THQ Closing Kaos and Digital Warrington Studios

June 13, 2011 -

According to a Gamasutra report, THQ is in the process of closing Digital Warrington and Kaos Studios, two of its wholly-owned development studios. The Kaos Studios closure had been hinted at by THQ earlier this year, as the company eyed moving its developmental operations to the Montreal area where it already has a presence.

"THQ continues its strategy of aligning the best industry talent with the company’s marquee franchises," the company said in a statement sent to Gamasutra.

In March THQ laid off 17 employees, leaving the studio about 70 developers strong. Today those 70 employees are out of work, though THQ said that it is hiring for Montreal and all employees that have been let go may apply for jobs there.

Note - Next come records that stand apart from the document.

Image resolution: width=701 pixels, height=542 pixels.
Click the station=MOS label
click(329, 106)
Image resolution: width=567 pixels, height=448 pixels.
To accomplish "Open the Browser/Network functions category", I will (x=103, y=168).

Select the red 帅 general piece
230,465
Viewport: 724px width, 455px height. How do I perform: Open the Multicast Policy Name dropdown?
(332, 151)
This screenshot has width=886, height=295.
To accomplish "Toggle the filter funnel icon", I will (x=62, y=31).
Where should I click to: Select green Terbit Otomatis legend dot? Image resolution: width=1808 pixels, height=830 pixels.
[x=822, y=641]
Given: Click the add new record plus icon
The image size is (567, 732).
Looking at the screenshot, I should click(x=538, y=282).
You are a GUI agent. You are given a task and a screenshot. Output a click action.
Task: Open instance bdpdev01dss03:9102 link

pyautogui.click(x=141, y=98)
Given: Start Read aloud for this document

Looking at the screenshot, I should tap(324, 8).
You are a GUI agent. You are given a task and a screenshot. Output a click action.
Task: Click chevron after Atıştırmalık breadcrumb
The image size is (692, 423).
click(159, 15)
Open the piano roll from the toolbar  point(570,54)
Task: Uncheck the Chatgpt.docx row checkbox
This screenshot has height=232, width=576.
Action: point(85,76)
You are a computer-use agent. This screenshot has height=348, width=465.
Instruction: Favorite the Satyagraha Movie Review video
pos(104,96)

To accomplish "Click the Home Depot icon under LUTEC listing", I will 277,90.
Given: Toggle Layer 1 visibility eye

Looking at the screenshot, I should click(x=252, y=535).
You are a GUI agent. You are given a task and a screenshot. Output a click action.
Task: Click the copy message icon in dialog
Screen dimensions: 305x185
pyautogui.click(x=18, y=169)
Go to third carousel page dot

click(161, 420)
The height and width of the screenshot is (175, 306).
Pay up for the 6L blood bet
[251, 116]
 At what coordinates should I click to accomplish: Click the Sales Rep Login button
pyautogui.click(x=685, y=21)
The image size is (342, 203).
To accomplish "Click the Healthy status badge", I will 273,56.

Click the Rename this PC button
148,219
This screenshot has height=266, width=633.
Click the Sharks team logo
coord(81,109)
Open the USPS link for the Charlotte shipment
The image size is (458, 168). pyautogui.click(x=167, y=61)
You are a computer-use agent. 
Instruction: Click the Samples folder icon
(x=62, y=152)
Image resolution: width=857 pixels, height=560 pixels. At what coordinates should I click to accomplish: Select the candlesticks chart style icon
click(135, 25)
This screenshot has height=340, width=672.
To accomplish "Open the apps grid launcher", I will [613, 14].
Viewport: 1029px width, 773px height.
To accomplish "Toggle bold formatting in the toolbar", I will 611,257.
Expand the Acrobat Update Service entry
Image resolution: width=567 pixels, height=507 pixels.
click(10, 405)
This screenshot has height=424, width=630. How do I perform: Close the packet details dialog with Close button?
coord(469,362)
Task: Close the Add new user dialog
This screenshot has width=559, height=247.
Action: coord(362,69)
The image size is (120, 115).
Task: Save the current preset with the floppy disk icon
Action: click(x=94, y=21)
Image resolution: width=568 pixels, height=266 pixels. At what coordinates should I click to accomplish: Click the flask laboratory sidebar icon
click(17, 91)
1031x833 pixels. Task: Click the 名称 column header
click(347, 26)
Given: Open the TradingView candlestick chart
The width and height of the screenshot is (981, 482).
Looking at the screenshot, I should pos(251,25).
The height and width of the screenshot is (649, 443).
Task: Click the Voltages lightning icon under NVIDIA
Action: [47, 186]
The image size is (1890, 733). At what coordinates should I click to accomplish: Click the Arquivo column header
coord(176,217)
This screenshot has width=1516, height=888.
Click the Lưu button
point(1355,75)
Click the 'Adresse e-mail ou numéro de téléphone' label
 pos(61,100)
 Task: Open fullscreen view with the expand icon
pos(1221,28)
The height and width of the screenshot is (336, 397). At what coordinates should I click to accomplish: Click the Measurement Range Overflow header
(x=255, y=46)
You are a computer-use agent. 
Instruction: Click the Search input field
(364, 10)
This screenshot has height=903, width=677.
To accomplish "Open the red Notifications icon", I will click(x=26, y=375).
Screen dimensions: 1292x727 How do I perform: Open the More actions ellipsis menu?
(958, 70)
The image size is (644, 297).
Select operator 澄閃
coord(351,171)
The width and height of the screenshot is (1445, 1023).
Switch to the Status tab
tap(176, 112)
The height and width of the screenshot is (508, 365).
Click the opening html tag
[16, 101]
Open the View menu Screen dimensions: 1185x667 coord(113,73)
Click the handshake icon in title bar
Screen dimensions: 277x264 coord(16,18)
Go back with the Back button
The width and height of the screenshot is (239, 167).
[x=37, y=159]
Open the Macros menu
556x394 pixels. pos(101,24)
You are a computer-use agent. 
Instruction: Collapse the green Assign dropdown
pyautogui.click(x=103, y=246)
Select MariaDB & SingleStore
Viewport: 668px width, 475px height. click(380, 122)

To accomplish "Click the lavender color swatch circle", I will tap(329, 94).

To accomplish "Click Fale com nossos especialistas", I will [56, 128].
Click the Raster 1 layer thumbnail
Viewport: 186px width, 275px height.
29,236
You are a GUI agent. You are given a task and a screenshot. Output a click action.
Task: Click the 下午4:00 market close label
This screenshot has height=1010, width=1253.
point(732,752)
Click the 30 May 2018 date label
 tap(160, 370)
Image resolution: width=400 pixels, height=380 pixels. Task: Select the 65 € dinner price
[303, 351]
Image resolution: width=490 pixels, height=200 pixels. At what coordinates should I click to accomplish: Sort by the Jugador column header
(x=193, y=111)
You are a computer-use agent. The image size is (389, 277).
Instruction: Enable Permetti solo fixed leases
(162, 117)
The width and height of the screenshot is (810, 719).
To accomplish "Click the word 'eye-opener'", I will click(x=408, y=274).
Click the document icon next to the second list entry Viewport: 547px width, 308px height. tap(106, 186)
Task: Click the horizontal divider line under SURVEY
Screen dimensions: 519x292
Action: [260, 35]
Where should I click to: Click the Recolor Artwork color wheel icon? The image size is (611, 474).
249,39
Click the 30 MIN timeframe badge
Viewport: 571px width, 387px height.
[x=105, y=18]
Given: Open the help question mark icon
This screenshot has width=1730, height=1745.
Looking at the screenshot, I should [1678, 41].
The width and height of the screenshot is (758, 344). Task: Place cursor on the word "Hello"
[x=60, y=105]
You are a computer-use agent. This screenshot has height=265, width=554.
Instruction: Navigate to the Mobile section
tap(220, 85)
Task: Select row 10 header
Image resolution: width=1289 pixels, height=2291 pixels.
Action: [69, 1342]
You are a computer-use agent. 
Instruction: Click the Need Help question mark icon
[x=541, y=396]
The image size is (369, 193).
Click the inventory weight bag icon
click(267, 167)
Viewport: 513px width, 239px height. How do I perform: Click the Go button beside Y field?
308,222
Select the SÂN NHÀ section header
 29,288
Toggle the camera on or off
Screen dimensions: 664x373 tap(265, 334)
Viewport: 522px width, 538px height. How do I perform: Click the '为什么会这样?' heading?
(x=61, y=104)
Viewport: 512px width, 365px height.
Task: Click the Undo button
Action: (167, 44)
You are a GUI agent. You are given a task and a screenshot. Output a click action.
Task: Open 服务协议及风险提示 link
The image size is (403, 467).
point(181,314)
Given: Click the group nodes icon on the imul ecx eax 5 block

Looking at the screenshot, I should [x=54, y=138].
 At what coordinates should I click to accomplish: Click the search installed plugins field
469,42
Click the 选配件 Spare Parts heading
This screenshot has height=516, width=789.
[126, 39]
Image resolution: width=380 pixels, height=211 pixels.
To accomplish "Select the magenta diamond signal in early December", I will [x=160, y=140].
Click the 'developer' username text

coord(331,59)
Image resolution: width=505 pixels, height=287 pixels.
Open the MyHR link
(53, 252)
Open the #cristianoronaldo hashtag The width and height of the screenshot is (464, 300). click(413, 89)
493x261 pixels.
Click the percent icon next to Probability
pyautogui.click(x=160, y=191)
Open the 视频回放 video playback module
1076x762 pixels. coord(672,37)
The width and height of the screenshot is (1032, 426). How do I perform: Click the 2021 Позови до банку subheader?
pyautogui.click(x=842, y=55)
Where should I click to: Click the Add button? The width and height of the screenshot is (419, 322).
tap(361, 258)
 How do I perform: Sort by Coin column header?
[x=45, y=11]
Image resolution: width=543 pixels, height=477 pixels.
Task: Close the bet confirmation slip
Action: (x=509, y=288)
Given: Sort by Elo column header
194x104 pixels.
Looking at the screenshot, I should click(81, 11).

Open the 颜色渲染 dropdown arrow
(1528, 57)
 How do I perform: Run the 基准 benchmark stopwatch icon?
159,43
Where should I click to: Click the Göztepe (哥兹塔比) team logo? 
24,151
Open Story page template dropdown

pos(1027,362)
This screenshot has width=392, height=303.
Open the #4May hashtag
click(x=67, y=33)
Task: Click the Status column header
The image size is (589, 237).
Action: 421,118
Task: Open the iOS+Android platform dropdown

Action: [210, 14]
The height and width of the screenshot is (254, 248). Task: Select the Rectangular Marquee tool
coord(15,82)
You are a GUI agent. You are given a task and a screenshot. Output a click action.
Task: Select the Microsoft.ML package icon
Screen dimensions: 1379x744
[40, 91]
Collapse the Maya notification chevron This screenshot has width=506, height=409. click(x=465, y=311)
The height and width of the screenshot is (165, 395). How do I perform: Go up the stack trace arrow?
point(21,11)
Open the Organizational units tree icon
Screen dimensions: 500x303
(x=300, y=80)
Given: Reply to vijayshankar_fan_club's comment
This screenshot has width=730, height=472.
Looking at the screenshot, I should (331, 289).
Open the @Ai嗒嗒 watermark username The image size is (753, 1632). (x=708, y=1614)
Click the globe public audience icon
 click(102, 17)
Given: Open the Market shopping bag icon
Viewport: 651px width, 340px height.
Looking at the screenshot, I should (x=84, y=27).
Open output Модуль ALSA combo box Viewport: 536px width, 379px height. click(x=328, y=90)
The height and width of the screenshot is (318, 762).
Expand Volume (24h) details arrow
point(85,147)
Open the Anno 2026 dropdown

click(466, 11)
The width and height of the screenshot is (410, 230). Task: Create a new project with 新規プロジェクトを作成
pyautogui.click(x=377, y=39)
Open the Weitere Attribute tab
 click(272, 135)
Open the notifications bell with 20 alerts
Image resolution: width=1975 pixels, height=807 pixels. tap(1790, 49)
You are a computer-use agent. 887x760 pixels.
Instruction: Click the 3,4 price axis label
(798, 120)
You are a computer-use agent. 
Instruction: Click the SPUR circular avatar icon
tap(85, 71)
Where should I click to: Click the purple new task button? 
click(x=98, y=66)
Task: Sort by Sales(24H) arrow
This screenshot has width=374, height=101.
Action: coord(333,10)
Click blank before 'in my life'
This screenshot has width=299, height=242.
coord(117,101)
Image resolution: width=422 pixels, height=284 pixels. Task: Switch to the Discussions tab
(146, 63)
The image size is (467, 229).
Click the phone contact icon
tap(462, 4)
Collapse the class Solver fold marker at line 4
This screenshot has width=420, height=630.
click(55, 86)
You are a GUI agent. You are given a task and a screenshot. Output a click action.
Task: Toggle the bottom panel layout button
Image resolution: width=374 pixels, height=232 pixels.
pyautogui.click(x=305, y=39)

That is little comfort for those that can't afford to relocate to Canada.

Over 45 employees were employed at THQ's Digital Warrington studio. Formerly known as Juiced Games, it is best known for the Juiced series of racing games. According to an estimate by Gamasutra the company had around 45 employees before it was shut down. Digital Warrington's most recent game, Red Faction: Battlegrounds, was mostly panned by critics and sold around 2,000 units.

Homefront did considerably better, moving an estimated one million copies worldwide in its first ten days of release.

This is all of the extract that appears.